For more information, go to CRPSD.org.
Diana Dapcevich, education and outreach coordinator for Avian Behavior International, brought Aldo the great horned owl to the Earth Day Festival to demonstrate the organization’s mission to promote bird conservation through education.
“Part of that is offering intimate encounters and experiences with a variety of birds,” Dapcevich said, while describing falconry experiences offered at its Escondido facility that has 40 birds. “People can come to meet these birds and fly them while they learn about them. They learn about the different ways birds fly, their adaptations and the importance they hold in their own habitats in the wild.”
The nonprofit also gives presentations at schools, libraries and senior living facilities to teach people about wild birds in their area, Dapcevich said.
“Our mission overall is connecting people to birds,” she said. “People can get involved by volunteering with us and being part of our conservation efforts.”
More information is available online at Avian-Behavior.org.
Oakes brought an activity for children so they could sort pictures of different types of food that chickens can and can’t eat.
“People can feed chickens with chicken feed but they can supplement that with food scraps,” Oakes said. “We made this activity for kids so they know chickens are nature’s recyclers. They can recycle up to 150 pounds of food waste per year.”
The Grange representatives also invited festival attendees to its monthly meetings held at 7 p.m. the first Tuesday each month at the Ramona Grange building, 215 Seventh St. More information is available online at RamonaGrange.org.
Ramona resident Rose Evans led a group of festival attendees in a Tai Chi exercise on the Begent Ranch lawn.
Tai Chi is connected to “energy medicine,” which is the flow of a person’s own energy to their health, Evans said.
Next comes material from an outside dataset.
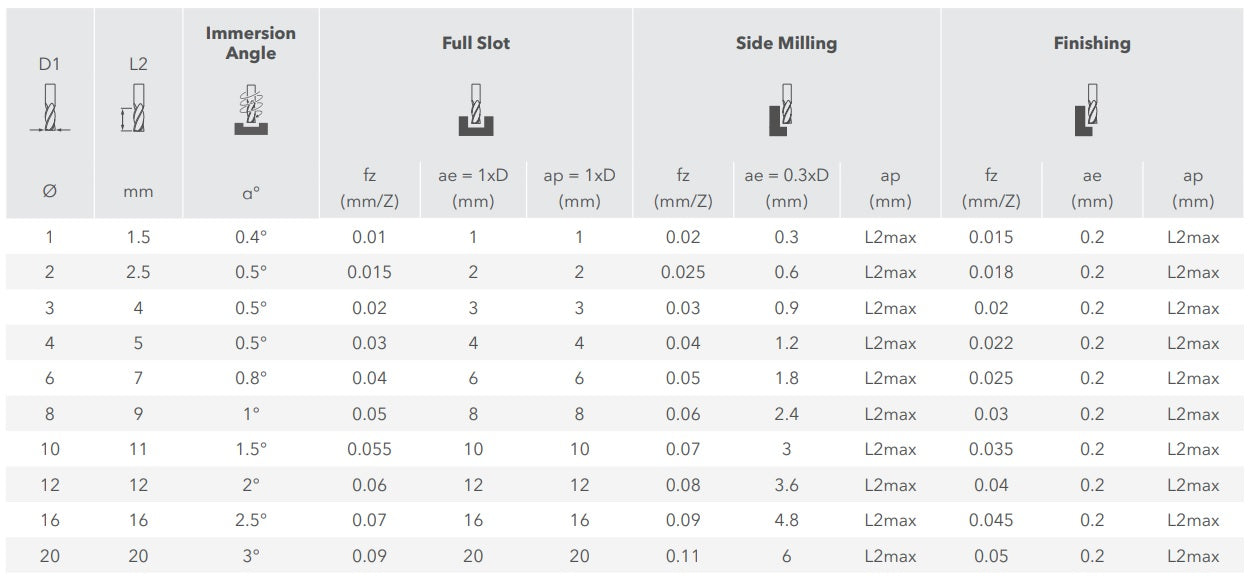Click the D1 diameter tool icon
Image resolution: width=1249 pixels, height=578 pixels.
[50, 108]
The concept is related to meridians, which are pathways or channels through which vital energy, known as Qi, flows within the body, she said.
“Acupuncturists work with meridians, which are a pathway within the body that connects to your organs,” Evans said. “With energy medicine, practitioners work with acupressure along the same meridian lines as acupuncturists.”
Ramona resident Charlene Penner was at the festival to share information about edible wild plants. Her table was filled with plants such as horehound, which can be used as a cough suppressant; chickweed, used to reduce fevers and hot flashes; and sow thistle, which feeds the heart. Other plant varieties displayed included mustard, wood sorrel, stinging nettle, mallow and filaree.
Penner said she often adds fresh wild plants to salads, sandwiches and teas.
“I forage for plants that are edible just for my own food,” said Penner, who sources the plants from dense brush growing around 1 acre of her 4-acre property on Mt. Woodson. “I don’t buy tea and I don’t buy greens, but my diet is full of them.”
Penner said she only eats what she knows is safe and not poisonous by studying edible plants in books.
Animal welfare information was shared at the festival by Katie Quint, research director and eagle specialist at Wildlife Research Institute.
Quint advocated for natural solutions to rodent abatement such as mint balls and peppermint oils instead of rat poison. Raptors and other wildlife such as opossums are harmed when they eat mice and other rodents that have consumed rat poison, Quint said.
Since 1994, 300 cases of wildlife poisoning have been confirmed in the state by the California Department of Fish and Wildlife investigations lab, she said.
“All things are connected,” Quint said. “We have to make a cognizant decision on how we interact with this Earth.”